Penyematan gelar honoris causa saat ini sarat akan konflik kepentingan antara pemberi dan
penerimanya. Honoris causa merupakan gelar kesarjanaan yang diberkan oleh suatu perguruan
tinggi atau universitas yang memenuhi syarat dalam hal ini program doktor dengan akreditasi A
kepada seseorang yang berjasa dan atau berkarya luar biasa tanpa perlu mengikuti dan lulus dari
pendidikan yang sesuai dengan gelar keserjanaannya tersebut. Tidak semua perguruan tinggi bisa
memberikan gelar ini karena hanya perguruan tinggi/universitas yang memenuhi syaratlah yang
diberikan hak secara ekspilisit untuk memberikannya. Namun, syarat-syarat tersebut kini tidak
berarti akibat adanya kepentingan pihak-pihak tertentu. Penyematan gelar honoris causa terhadap
beberapa politikus dan pejabat publik dinilai paradoks karena dasar pemberiannya tidak jelas.

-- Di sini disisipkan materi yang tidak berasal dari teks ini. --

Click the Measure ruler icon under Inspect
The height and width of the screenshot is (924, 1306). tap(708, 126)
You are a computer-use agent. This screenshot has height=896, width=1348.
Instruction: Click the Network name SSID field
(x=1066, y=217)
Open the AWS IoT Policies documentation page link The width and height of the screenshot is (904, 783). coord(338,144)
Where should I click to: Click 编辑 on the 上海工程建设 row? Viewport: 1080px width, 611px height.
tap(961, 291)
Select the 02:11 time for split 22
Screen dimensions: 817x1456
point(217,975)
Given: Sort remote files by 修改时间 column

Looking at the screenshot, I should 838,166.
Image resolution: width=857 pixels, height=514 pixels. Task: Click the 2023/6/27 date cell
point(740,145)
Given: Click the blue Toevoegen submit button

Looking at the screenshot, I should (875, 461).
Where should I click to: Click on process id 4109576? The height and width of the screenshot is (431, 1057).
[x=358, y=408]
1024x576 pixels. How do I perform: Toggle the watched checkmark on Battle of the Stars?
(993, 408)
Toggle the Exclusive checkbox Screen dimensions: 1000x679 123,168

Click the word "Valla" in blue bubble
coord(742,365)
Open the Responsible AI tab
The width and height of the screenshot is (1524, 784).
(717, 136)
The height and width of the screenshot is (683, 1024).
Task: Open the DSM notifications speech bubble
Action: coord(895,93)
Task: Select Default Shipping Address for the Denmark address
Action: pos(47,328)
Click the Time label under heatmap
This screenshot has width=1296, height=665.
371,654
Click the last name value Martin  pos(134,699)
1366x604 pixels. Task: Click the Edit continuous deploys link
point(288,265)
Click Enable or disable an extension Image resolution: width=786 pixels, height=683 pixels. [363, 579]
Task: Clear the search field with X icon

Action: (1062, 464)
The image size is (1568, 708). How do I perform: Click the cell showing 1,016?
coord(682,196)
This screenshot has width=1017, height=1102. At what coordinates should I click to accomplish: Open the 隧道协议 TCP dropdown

Direktur Eksekutif Indonesia Political Review (IPR), Ujang Komarudin mengatakan bahwa
pemberian gelar honoris causa seharusnya dilakukan dengan ketat. Ia mengatakan bahwa
pemberian gelar terhadap politikus wajib dipertanyakan karena gelar tersebut dapat dimanfaatkan
untuk pencitraan politik menjelang gelaran pemilu. Menurutnya, masyarakat dapat menganggap
pemberian gelar honoris causa diobral apabila persyaratan ketat untuk memberikan gelar
kehormatan tidak dimiliki oleh perguruan tinggi karena baginya pemberian gelar tersebut kepada
beberapa politikus dan pejabat berada di zona abu-abu. Motif-motif yang dapat dilihat dibalik
pemberian gelar ini dapat berupa balas budi dan mencari perhatian pemerintah. Hal inilah yang
sangat disayangkan dimana pendidikan tinggi yang seharusnya berintegritas bermain di wilayah
politik. Ujang mengatakan besar kemungkinannya gelar honoris causa diberikan karena pengurus
di pendidikan tinggi tertentu pernah diangkat menjadi pejabat oleh politikus bersangkutan.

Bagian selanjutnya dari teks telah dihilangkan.